The festival honoured this intention by offering an opportunity for Fellows to showcase their food systems actions, which are initiatives that they are working on to secure real impact on the ground. They demonstrated how they have used collective leadership to unlock public private partnerships for healthy school meals and inclusive value chains, bridge the data gap in the aquaculture sector, and merge aquaculture and horticulture systems in the arid lands.

African Food Fellowship Kenya FSA Lead Ledama Masidza (far left) leads Fellows Stephen Muthui, Proscovia Alando and Salash Leshornai in a panel discussion on their Food System Actions.
African Food Fellowship Kenya FSA Lead Ledama Masidza (far left) leads Fellows Stephen Muthui, Proscovia Alando and Salash Leshornai in a panel discussion on their Food System Actions.
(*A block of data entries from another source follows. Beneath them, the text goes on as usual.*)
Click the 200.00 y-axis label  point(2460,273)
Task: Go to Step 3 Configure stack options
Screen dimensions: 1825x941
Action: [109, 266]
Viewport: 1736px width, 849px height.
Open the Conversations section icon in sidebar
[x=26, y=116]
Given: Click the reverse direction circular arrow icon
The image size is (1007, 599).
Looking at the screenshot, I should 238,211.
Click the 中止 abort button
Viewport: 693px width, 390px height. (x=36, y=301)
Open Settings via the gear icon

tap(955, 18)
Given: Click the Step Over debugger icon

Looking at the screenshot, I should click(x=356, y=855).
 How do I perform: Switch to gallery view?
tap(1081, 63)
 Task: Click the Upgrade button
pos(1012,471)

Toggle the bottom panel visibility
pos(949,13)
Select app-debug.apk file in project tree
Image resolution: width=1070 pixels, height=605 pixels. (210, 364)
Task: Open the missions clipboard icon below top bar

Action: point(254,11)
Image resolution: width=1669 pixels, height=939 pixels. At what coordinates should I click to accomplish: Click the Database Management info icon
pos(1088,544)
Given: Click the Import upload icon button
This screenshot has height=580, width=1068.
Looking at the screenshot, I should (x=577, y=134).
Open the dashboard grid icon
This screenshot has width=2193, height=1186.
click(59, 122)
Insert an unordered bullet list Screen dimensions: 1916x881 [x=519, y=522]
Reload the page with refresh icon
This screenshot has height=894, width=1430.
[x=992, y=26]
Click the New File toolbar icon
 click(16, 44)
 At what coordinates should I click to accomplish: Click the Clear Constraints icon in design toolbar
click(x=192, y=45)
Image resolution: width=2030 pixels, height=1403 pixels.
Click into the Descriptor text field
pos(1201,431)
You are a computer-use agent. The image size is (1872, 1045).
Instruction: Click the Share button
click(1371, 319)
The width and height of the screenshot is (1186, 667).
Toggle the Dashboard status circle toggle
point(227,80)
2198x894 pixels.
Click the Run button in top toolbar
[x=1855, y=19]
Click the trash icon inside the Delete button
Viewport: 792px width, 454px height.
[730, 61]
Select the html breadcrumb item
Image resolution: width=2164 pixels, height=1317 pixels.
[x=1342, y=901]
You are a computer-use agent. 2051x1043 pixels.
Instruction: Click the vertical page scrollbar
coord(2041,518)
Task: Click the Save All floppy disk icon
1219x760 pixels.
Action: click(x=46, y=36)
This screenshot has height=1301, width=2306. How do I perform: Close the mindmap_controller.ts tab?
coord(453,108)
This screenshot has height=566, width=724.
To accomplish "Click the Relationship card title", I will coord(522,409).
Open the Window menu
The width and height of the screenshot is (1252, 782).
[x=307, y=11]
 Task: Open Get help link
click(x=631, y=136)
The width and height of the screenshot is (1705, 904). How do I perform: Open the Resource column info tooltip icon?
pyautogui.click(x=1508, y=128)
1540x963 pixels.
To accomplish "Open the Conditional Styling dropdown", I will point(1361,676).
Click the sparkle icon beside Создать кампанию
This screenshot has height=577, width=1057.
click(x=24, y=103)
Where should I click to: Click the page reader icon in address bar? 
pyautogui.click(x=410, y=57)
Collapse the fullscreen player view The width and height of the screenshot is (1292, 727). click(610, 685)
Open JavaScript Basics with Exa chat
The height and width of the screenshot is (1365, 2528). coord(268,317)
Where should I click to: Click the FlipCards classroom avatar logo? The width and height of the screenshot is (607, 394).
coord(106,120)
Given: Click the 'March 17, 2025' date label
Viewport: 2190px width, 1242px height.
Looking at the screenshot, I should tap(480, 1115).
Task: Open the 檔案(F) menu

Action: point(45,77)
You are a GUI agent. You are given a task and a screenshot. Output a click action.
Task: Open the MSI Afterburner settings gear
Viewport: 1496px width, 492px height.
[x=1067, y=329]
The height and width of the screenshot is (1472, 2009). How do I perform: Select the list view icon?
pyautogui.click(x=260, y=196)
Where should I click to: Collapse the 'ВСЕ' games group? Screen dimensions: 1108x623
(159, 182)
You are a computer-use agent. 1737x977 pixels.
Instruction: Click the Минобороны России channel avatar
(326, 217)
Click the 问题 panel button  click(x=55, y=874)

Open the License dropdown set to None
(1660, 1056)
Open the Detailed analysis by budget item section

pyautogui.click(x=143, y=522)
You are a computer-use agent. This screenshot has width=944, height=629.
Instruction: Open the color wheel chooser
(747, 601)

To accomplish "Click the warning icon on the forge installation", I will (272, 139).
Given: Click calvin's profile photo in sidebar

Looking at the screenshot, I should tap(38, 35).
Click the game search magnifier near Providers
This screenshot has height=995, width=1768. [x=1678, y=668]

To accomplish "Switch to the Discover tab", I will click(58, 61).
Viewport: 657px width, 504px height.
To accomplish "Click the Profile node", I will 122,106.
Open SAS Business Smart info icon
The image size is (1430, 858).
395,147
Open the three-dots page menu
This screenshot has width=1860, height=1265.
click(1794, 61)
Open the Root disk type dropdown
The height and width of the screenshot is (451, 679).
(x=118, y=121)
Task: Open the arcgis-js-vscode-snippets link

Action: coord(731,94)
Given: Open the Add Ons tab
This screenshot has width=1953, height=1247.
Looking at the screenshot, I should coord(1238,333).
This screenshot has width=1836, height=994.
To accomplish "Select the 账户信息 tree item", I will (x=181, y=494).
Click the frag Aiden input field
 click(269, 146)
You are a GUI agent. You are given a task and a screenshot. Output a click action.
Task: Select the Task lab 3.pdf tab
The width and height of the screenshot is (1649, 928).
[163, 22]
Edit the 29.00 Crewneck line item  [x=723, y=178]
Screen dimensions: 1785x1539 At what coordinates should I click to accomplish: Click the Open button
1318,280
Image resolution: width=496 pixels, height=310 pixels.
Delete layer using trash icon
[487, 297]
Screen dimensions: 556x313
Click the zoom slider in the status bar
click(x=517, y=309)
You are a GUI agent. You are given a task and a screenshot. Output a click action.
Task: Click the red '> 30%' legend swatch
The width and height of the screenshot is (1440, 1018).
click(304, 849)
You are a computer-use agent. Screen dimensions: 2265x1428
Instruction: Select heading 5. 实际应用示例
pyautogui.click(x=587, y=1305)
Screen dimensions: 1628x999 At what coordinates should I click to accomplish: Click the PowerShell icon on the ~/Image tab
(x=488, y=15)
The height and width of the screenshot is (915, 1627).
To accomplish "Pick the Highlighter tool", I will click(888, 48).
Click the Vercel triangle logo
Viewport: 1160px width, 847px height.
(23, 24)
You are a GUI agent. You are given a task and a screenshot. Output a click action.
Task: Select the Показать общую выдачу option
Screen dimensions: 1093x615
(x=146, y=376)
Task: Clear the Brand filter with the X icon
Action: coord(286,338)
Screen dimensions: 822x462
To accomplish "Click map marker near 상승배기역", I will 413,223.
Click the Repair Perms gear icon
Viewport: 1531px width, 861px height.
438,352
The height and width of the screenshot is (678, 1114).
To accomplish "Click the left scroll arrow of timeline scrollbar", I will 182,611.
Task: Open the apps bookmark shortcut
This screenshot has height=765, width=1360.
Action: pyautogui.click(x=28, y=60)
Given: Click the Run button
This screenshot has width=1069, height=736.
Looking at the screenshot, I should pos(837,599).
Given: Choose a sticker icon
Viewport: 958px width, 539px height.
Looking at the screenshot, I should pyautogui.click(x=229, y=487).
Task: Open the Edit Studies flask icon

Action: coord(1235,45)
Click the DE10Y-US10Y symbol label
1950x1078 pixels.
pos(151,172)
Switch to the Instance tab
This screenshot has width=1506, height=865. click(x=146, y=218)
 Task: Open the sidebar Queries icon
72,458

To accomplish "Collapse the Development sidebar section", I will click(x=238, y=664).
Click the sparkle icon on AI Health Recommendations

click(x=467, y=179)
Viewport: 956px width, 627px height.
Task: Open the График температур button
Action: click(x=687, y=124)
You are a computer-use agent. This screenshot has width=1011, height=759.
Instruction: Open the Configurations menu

“Where I come from, the climate is changing faster than culture. Pastoralism on its own is not a viable source of income for communities in ASAL regions. This is why we are setting up a learning hub to teach communities a new way of securing their livelihoods and nutritious diets for everyone,” said Salash Leshornai, who is working with Kelvin Muli and Robert Shumari to introduce integrated Aquaculture–Horticulture Systems (Aquaponics) in Kajiado and Samburu counties. This is a climate-resilient alternative which demonstrates that a nutritious plate can be locally secured—fish for protein and vegetables from the kitchen garden—even in the dry season.

Fellow Robert Shumari elaborates on the Aquaculture Learning Hub model and its intended impact.
Fellow Robert Shumari elaborates on the Aquaculture Learning Hub model and its intended impact.

On their part, Fellows Proscovia Alando, Mary Opiyo, Alice Hamisi and Ruth Lewo demonstrated how they are bridging the date gap in the aquaculture industry to ensure that women’s contributions are more visible and can therefore attract more support.

“Through data, we are connecting farmers with the necessary support so that the information we collect can give actionable insight to not only improve farmers’ business but strengthen food security. We involve a diverse set of actors. We connect the farmers to financiers, insurance providers, input providers, and markets,” they said.

Fellows Alice Hamisi and Proscovia Alando (right) interact with guests curious to learn more about their work in making women in aquaculture more visible.
Fellows Alice Hamisi and Proscovia Alando (right) interact with guests curious to learn more about their work in making women in aquaculture more visible.

The evening culminated in the awarding of the Food System Action prize, which went to Feeding Futures, and initiative designed by Fellows Julia Kamau, Sylvia Kuria and Stephen Muthui to deliver nutritious indigenous meals to school children in Kenya’s informal settlements. Due to limited space in government-sponsored schools, these children attend alternative private schools which receive no formal support from the government, including the school feeding programme.

“We envision a country where all children have access to organic and healthy food. This is a right in our constitution, so we’re not coming. to do a favour for these children but ensuring their rights are protected,” said Stephen, who represented the group at the award ceremony.

Food System Action award winner Stephen Muthui (third from left) poses for a picture with Fellows and members of the AFF secretariat.
Food System Action award winner Stephen Muthui (third from left) poses for a picture with Fellows and members of the AFF secretariat.

Guests also had a n opportunity to interact with the latest research by the African Food Fellowship which provides evidence that leadership is a catalytic force that turns good ideas into a systems-changing interventions. Food systems leadership enables collective action and brings multiple stakeholders to the table, including the people most marginalised by the existing system, to become co-designers, implementors, and advocates of the solution.

“At the African Food Fellowship, we curate the conditions for people to collaborate and act. We need to change behaviour, shift power dynamics, secure investments and incentives, and influence policy. That’s a human-centered approach,” said the African Food Fellowship head of networks and delivery Claudia Piacenzia.